◆ Compito scritto: Elenca ogni riga dei dati che contiene la stringa "click", distinguendo tra maiuscole e minuscole.

[Voci per individuare parole ed elementi]
---

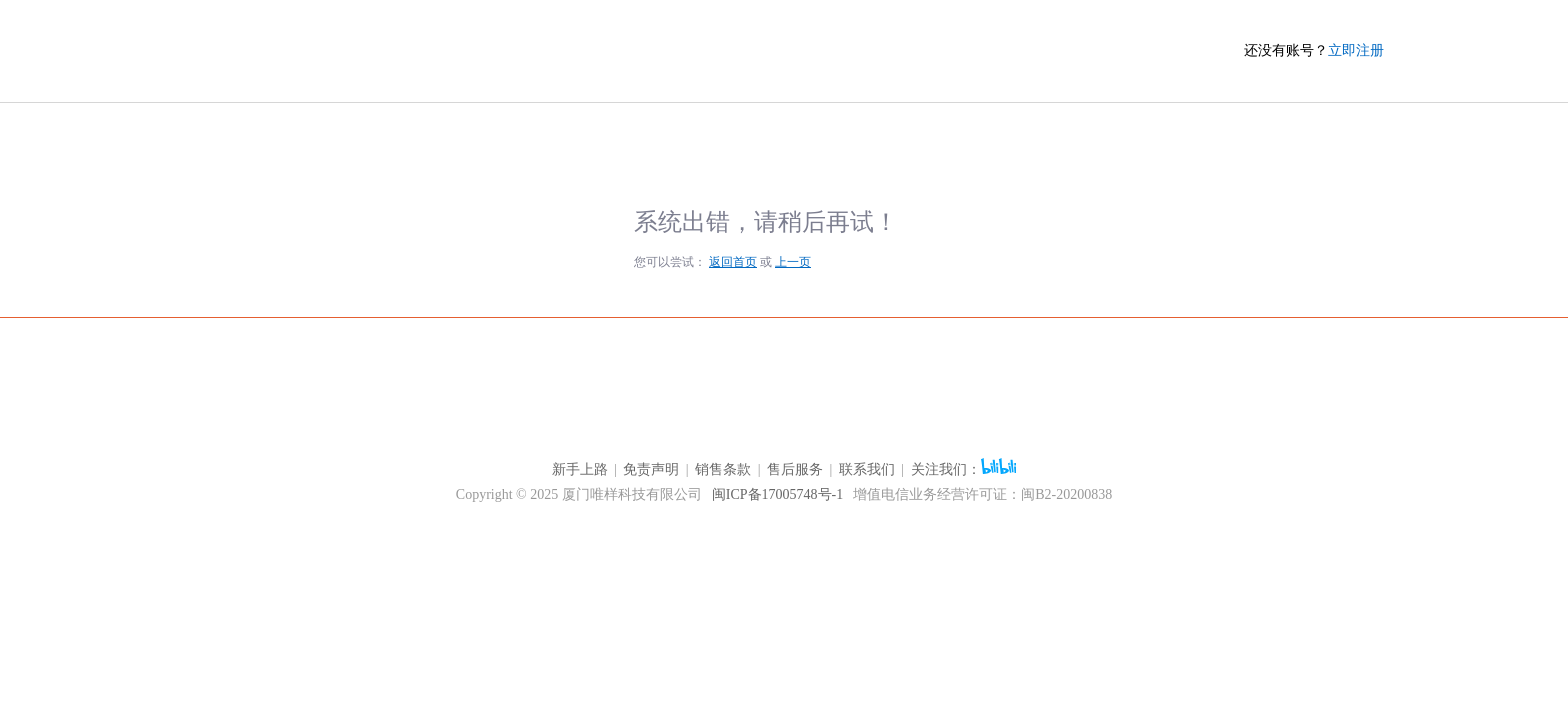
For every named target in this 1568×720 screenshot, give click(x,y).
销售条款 (723, 469)
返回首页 (733, 262)
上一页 (793, 262)
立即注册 (1356, 50)
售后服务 (795, 469)
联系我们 (867, 469)
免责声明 (651, 469)
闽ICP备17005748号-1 (777, 494)
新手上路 (580, 469)
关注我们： (964, 469)
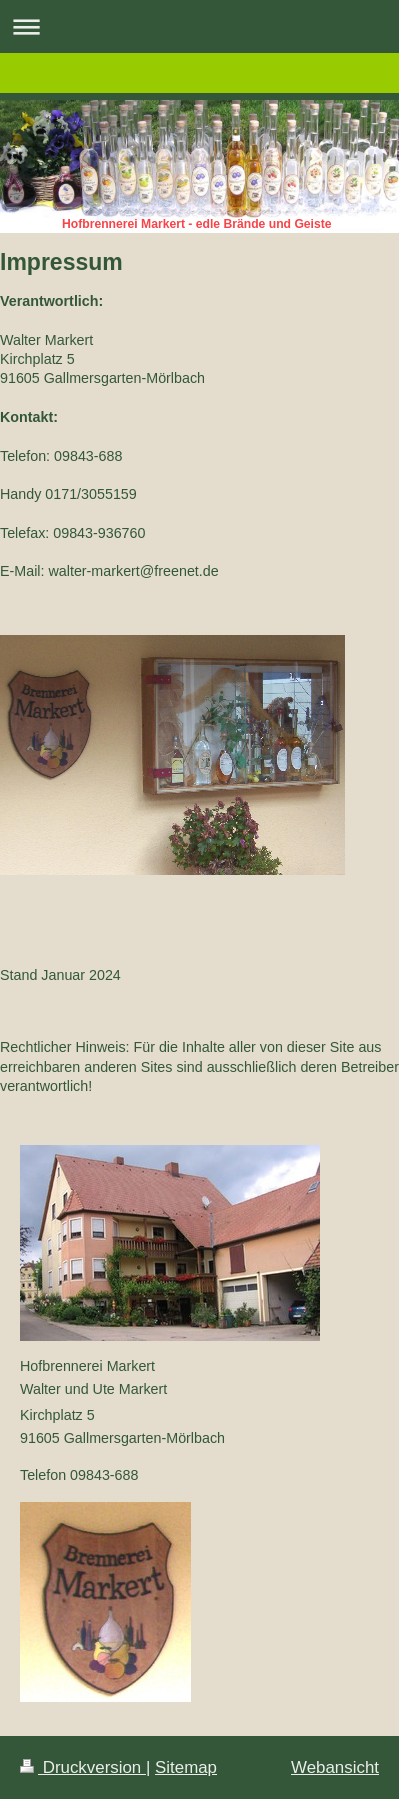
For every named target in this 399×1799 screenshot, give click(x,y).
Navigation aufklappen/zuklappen (199, 26)
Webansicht (335, 1767)
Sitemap (186, 1767)
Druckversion (83, 1767)
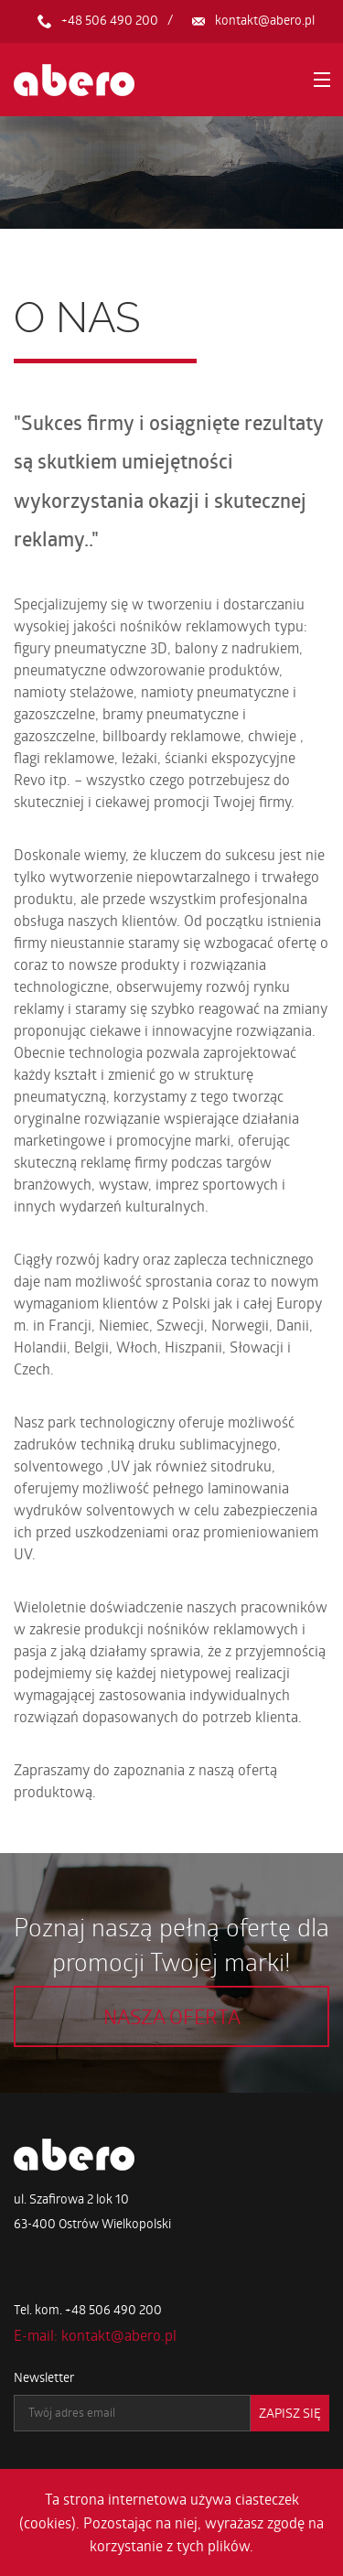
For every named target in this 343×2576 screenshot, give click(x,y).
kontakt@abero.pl (265, 19)
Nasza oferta (172, 2016)
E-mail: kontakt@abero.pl (95, 2334)
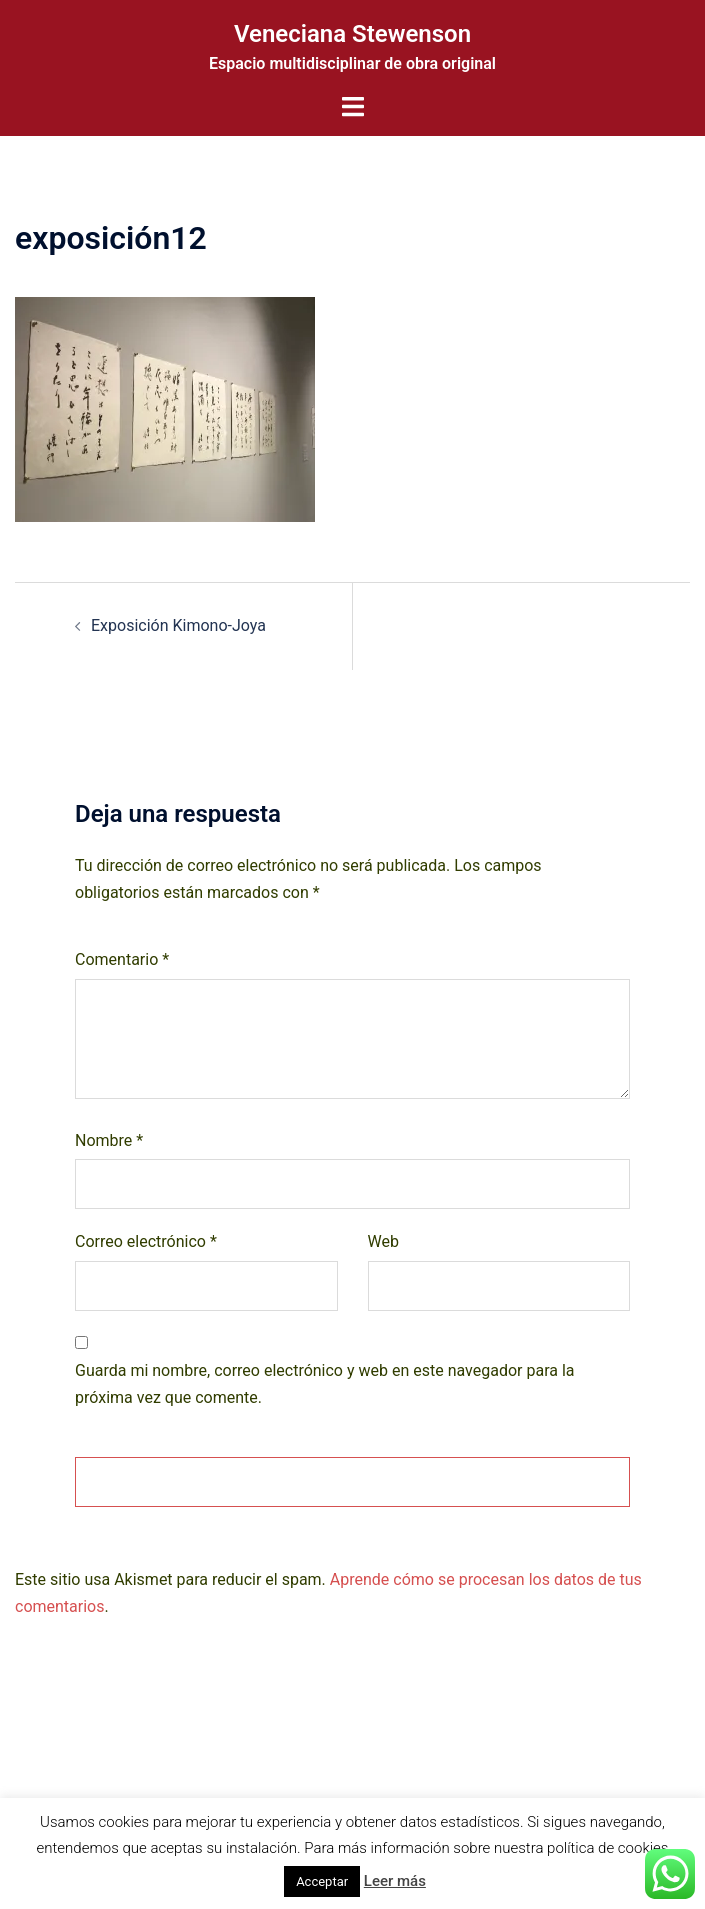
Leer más (395, 1881)
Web (383, 1241)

---

◆ Risposta al compito:
For every named target in this 1568×720 screenshot, give click(x,y).
For every named target in this 399×1799 screenshot, give click(x,y).
For every named target in this 343×2576 screenshot, give click(x,y).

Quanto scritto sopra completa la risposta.